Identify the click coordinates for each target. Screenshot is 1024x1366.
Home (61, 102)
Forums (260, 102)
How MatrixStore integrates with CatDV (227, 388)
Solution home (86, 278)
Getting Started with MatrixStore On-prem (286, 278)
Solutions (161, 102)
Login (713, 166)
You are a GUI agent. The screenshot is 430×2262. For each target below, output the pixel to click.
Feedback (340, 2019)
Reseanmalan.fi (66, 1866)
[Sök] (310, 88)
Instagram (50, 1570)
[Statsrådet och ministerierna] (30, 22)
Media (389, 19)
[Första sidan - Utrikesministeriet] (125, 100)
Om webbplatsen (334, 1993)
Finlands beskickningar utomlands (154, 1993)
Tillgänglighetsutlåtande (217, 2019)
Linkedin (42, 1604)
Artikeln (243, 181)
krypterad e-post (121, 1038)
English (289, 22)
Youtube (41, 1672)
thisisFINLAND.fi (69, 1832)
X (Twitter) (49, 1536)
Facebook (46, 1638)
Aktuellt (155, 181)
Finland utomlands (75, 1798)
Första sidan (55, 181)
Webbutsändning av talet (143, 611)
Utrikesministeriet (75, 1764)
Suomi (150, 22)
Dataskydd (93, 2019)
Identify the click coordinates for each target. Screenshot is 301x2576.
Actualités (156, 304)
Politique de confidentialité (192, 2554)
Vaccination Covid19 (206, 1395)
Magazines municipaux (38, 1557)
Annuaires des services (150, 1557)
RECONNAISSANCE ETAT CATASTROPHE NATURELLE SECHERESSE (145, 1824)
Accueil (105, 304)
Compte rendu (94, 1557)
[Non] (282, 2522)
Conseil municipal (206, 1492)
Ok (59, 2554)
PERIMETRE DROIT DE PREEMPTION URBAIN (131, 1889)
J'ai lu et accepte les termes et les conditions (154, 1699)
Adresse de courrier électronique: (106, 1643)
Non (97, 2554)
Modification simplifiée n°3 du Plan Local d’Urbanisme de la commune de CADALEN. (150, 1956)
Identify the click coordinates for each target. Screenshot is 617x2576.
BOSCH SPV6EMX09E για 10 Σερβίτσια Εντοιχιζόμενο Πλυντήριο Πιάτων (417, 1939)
+++++
#### TASK OBJECTIVE:
Please copy, exactly and with nothing else, the lines above beginning at the line that has "Accueil (105, 304)" and ending with the line that has "Screenshot is 617x2576.".

#### SOLUTION TO THIS PROBLEM:
Accueil (105, 304)
Compte rendu (94, 1557)
[Non] (282, 2522)
Conseil municipal (206, 1492)
Ok (59, 2554)
PERIMETRE DROIT DE PREEMPTION URBAIN (131, 1889)
J'ai lu et accepte les termes et les conditions (154, 1699)
Adresse de courrier électronique: (106, 1643)
Non (97, 2554)
Modification simplifiée n°3 du Plan Local d’Urbanisme de la commune de CADALEN. (150, 1956)
Identify the click coordinates for each target. Screenshot is 617x2576.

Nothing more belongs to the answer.